> [Document]:
┌────────

Plus, Triple SLI and CrossfireX allow people with single PCIe x16 boards to get the dual GPU cards now and then when they upgrade, match those cards with a similar newer card for better performance. I'm thinking that the upcoming 4850, also clocked at 850, would do well alongside the 3870x2.

http://www.nordichardware.com/news,7356.html

I keep saying this, but I can't wait for the Phenom 9750. Actually, I can't wait for a 3.2 gigahertz Deneb, but I'll settle for the 9750 this year. With a CrossfireX setup and a new LCD monitor, I should have a good gaming system. Not as good as those Wolfies overclocked to 4 gigahertz that will only last for a year, but still good enough for anything I throw at it between May 2008 and December 2009.



Sounds to me he's just bitter. Considering that AMD almost merged with Nvidia instead of ATI, but Huang wanted to be the CEO of the new company and Ruiz wouldn't go for it, plus the rumor that Nvidia still wants to buy AMD but Nvidia's partners won't go for it, I can see him having problems with anything ATI does to compete against Nvidia.

└────────

> [Task 1]:
Could you print the entries below exactly, everything from the line containing "Click the 欧元 bar in the chart" down to the line containing "Click the ratio height field showing 9", including both, and leave the pictures out?

> [Excerpted records]:

┌────────

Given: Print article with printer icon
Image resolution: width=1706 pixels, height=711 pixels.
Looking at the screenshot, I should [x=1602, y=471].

└────────
┌────────

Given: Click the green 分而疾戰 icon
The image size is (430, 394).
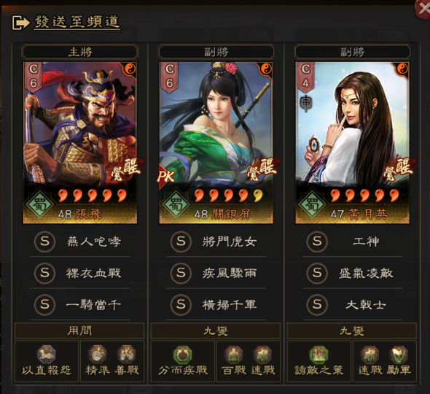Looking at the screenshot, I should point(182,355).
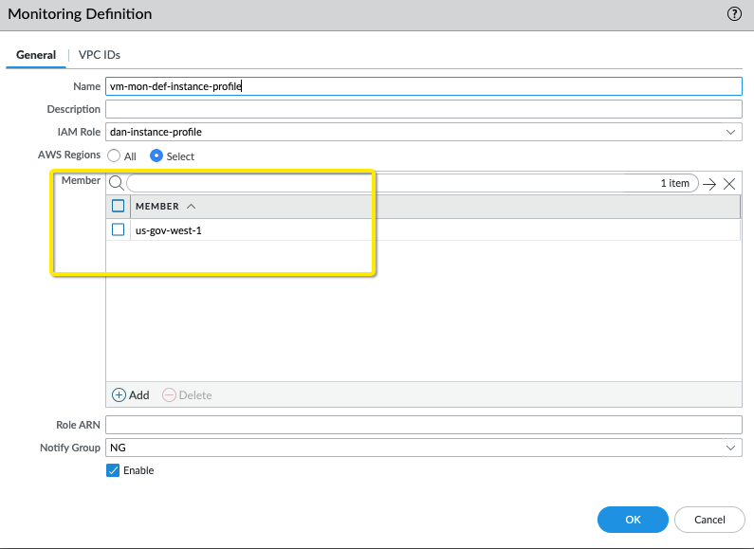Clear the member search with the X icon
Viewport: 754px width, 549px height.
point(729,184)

└────────
┌────────

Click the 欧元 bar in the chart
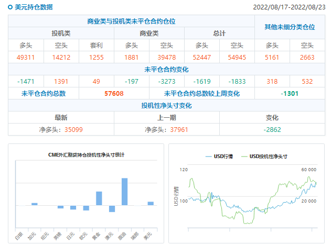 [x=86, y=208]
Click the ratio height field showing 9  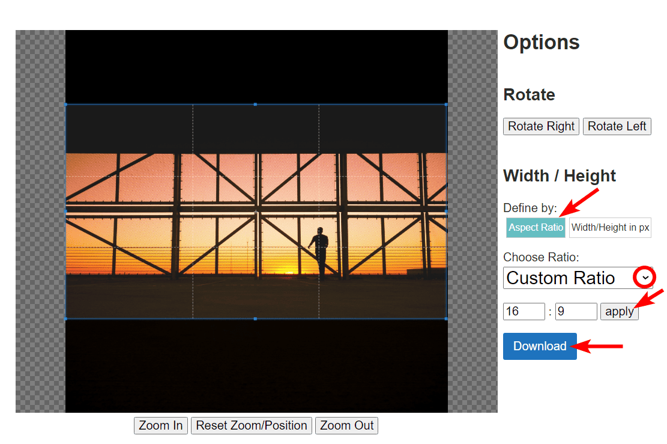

└────────

> [Task 2]:
Can you output the whole forum post about graphics cards and CPUs exactly?

> [Correct response 1]:
Click the 欧元 bar in the chart
 [x=86, y=208]
Click the ratio height field showing 9  

> [Correct response 2]:
Plus, Triple SLI and CrossfireX allow people with single PCIe x16 boards to get the dual GPU cards now and then when they upgrade, match those cards with a similar newer card for better performance. I'm thinking that the upcoming 4850, also clocked at 850, would do well alongside the 3870x2.

http://www.nordichardware.com/news,7356.html

I keep saying this, but I can't wait for the Phenom 9750. Actually, I can't wait for a 3.2 gigahertz Deneb, but I'll settle for the 9750 this year. With a CrossfireX setup and a new LCD monitor, I should have a good gaming system. Not as good as those Wolfies overclocked to 4 gigahertz that will only last for a year, but still good enough for anything I throw at it between May 2008 and December 2009.



Sounds to me he's just bitter. Considering that AMD almost merged with Nvidia instead of ATI, but Huang wanted to be the CEO of the new company and Ruiz wouldn't go for it, plus the rumor that Nvidia still wants to buy AMD but Nvidia's partners won't go for it, I can see him having problems with anything ATI does to compete against Nvidia.